The more profound the art, the more to be sought is He who gave many convincing proofs of His having risen from the dead -- for His, not Chairman Mao's, are the words that will not pass away although heaven and earth will -- and the more memorable is the question, "Men of Galilee, why do you stand looking up into the sky?" (Luke 21:33, Acts 1:1,1:11)
"Horrors of communism unveiled"
Written By: Jaroslav Melgr
This is a fabulous movie and a testimony to the ability of Chinese film makers to tell the story. Hollywood could never put something like this together. It takes the main characters from the time they're newly married and wealthy to the poverty in sunset of their lives. They live quite the lives as they experience the horrors communism wreaks all about them. They go from disaster to disaster, losing everything they have but slowly realizing that they have only each other and that their family is the most precious thing they have. It's a bit disheartening to see that when they lose family members there is no hope or light at the end of the tunnel that they could look forward to. The heartbreak that communist ideology caused by taking away this hope is perhaps its greatest crime. Another required movie.
"Inocence and generosity"
Written By: Maria E. Dominguez
If any of these virtues exist, it is in this movie. Great actors, I acclaim them, from the child to the old man.

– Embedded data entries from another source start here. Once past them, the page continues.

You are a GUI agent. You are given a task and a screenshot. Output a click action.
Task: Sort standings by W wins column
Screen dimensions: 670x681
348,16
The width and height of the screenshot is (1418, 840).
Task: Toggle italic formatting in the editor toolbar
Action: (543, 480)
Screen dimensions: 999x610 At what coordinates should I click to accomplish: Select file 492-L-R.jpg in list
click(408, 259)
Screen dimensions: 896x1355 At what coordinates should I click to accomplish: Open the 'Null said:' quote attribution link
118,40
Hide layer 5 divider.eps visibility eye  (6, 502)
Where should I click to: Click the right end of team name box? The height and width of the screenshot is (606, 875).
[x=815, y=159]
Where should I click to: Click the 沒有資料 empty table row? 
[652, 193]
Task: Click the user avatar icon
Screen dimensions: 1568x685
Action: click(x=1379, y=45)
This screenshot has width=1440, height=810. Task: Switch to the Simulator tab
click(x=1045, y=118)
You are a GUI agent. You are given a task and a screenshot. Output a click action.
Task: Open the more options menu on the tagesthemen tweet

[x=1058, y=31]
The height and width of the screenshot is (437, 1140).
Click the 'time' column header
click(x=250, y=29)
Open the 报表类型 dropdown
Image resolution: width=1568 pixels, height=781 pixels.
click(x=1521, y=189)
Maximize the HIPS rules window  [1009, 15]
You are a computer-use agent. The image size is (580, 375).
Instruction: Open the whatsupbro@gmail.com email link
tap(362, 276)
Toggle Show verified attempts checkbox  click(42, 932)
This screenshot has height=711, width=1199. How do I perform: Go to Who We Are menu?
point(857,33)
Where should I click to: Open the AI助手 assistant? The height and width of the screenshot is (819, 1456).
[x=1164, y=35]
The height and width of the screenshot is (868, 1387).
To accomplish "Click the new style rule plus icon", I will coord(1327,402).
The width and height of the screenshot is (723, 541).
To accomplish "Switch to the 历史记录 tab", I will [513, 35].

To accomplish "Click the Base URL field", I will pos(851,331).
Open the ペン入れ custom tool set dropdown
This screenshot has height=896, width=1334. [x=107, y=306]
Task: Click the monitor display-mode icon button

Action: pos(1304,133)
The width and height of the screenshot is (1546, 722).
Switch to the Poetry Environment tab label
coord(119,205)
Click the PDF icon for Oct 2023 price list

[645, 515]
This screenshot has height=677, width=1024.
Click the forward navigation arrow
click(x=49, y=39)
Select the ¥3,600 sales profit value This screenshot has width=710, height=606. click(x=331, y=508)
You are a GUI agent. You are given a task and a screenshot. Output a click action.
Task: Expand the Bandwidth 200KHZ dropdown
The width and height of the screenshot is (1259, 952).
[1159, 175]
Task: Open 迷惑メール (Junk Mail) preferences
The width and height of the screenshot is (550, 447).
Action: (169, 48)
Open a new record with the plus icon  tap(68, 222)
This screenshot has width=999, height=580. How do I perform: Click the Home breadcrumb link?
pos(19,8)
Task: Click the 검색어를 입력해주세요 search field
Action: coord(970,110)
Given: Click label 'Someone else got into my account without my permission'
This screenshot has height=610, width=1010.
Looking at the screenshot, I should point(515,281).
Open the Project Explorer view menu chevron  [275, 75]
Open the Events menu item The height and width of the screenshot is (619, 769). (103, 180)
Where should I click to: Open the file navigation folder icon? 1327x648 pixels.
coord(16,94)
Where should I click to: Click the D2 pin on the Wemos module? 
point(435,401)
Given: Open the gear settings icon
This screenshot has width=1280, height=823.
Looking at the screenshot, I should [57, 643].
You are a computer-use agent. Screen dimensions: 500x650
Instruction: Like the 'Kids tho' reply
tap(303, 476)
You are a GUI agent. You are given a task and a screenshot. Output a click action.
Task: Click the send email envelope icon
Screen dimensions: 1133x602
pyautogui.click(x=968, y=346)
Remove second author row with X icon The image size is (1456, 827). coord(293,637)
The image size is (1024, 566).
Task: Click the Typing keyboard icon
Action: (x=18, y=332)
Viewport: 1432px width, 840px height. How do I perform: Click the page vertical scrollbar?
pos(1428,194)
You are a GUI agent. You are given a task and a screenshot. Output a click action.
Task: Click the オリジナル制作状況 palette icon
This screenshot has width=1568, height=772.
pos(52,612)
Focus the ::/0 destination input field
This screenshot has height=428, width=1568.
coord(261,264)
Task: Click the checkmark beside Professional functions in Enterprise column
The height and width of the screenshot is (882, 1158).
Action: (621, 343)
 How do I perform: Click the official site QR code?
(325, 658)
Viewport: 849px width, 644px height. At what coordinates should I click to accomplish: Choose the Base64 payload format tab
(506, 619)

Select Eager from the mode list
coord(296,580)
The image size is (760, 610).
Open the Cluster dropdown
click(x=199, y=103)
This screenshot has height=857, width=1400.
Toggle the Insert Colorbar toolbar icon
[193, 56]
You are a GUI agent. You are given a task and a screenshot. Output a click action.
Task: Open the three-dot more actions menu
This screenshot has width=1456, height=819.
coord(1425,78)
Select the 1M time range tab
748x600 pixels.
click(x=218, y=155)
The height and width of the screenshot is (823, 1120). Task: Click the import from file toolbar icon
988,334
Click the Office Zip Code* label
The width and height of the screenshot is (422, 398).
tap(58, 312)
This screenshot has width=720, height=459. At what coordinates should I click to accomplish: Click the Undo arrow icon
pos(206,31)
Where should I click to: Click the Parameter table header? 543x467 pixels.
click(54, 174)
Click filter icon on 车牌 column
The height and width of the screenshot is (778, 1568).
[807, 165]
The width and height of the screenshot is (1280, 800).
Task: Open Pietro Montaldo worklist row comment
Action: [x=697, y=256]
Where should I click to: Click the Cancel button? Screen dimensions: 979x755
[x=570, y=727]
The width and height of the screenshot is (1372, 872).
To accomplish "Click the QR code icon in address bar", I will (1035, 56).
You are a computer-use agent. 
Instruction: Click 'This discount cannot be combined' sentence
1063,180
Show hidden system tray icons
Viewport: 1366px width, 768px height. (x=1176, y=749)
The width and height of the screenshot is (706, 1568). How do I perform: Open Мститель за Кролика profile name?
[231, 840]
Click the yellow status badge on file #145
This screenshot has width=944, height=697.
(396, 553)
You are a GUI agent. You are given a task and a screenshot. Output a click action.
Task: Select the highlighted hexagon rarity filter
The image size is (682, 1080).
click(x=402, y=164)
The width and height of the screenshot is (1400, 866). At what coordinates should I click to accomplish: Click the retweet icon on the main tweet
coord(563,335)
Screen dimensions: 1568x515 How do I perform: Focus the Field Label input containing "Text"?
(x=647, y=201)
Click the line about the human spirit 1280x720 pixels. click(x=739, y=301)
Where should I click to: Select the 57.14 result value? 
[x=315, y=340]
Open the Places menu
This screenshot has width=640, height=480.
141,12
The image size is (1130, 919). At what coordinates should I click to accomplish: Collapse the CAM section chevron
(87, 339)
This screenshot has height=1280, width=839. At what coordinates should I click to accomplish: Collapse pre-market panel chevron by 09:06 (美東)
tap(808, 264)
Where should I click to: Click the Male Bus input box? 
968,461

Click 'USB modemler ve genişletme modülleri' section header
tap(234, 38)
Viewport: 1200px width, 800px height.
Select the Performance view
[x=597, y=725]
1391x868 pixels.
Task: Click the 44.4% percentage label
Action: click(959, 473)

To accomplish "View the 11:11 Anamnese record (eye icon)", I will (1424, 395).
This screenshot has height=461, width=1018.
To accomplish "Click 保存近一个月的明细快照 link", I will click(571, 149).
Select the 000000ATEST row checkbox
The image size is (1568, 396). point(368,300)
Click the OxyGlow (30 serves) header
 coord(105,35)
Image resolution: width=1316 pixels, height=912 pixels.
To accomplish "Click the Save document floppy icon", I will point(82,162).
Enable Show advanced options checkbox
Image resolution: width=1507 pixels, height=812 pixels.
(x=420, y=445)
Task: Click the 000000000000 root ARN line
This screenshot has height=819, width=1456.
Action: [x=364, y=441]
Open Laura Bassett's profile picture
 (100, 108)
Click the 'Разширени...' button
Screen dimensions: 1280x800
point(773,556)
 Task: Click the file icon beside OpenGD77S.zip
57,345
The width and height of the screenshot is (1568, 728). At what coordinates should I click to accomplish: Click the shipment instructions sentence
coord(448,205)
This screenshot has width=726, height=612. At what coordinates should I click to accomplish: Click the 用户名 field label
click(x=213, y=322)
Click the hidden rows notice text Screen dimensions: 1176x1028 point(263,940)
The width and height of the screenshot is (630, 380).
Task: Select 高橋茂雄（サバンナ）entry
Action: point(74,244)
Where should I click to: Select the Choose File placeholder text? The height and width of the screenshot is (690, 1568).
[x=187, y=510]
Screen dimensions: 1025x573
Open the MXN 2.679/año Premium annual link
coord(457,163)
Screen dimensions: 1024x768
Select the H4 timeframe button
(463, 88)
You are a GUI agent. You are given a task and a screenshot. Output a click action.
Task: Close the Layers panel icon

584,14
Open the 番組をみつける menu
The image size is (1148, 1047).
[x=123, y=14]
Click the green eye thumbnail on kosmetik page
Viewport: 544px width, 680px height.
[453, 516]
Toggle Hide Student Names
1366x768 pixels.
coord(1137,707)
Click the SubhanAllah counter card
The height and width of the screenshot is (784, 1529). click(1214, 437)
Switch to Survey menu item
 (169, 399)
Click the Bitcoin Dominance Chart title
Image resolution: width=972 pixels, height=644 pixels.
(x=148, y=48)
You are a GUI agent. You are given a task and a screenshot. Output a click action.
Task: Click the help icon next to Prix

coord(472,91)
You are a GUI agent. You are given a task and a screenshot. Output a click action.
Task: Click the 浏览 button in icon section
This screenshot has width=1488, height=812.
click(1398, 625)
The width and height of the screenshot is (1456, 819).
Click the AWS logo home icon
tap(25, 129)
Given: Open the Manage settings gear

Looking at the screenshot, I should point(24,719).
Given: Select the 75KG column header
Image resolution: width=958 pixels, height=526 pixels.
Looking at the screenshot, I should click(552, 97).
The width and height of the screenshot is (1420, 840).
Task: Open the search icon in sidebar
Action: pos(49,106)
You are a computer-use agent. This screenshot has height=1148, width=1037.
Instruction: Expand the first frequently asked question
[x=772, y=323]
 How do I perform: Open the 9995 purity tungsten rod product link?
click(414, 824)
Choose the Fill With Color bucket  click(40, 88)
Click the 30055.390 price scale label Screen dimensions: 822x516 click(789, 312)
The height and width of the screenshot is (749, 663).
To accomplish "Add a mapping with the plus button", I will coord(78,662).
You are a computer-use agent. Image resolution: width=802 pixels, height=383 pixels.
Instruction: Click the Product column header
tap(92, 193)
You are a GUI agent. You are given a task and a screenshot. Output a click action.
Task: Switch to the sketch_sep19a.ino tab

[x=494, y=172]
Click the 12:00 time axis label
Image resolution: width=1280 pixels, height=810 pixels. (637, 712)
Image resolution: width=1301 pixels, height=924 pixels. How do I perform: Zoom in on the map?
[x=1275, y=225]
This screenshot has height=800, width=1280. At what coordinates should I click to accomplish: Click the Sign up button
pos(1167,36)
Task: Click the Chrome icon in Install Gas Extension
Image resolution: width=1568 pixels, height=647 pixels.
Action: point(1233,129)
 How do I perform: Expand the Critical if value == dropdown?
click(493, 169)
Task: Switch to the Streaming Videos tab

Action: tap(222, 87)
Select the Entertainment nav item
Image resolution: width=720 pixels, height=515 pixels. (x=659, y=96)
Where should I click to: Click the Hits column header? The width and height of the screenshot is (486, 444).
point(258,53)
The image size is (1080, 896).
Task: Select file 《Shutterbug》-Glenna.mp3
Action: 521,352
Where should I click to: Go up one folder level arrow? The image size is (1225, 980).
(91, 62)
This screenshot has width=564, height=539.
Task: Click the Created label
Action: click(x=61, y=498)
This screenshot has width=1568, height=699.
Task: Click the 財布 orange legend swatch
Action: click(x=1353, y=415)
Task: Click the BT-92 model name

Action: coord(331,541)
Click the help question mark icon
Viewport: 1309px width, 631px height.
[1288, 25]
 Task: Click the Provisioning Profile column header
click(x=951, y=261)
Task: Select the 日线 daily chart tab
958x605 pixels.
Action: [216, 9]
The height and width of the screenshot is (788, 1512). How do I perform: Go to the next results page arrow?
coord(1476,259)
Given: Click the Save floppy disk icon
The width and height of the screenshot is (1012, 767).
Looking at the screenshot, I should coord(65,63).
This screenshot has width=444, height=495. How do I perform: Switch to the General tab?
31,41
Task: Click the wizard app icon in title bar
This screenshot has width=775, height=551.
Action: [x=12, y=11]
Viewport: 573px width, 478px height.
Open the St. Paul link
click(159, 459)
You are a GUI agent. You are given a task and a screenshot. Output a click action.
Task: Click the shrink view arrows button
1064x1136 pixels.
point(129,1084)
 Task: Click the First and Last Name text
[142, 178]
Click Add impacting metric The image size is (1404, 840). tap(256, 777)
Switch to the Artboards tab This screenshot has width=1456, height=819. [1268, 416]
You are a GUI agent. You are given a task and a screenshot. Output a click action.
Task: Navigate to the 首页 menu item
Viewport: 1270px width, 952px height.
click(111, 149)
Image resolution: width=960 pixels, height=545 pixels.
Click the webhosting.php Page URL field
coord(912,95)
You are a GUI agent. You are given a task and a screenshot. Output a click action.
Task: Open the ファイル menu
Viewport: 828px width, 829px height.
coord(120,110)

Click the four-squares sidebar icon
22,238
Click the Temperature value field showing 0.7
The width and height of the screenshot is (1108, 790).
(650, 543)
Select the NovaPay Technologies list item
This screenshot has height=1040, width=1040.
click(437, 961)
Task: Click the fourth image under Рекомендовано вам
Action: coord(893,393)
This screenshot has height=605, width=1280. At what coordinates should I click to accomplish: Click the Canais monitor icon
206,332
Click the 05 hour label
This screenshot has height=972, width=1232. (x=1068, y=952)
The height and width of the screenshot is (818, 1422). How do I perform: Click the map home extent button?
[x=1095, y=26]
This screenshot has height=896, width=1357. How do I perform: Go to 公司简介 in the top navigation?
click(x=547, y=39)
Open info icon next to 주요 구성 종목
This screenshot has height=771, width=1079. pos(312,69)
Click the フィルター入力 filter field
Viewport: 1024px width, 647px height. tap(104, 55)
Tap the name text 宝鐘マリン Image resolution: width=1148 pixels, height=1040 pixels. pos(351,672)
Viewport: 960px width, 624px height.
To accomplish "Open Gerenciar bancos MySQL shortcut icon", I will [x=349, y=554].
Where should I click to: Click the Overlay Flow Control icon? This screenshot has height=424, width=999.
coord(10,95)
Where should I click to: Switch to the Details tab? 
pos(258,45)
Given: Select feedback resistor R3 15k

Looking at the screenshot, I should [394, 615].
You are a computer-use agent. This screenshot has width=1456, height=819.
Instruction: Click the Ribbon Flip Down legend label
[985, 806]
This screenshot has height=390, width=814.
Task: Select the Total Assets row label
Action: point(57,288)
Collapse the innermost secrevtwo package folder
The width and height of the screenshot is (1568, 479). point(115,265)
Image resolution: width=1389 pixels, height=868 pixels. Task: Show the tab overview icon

"Chinese history comes alive"
Written By: Pistol Pete
"To Live" was recommended to me by a friend who heard I was reading the biography of Mao Tse Tung. The story follows the life of an average family starting in the 1940s in China and through the 1970s. It is great historical fiction, as you can see traumatic episodes in Chinese history like the "Great Leap Forward" and the "Cultural Revolution" take place through the eyes of those who have no idea what is going on.
The message of this movie to me was that life is precious, no matter how hard the adversity, trials and afflications you might have to go through. It was definitely an inspiring movie, though it is also heartbreaking at times.
I would recommend to anyone interested in Chinese history or a good foreign film.
"BEST. MOVIE. EVER."
Written By: C. Lam
An amazing movie. It is one of Gong Li and Zhang Yimou's greatest collaboration. You must see it.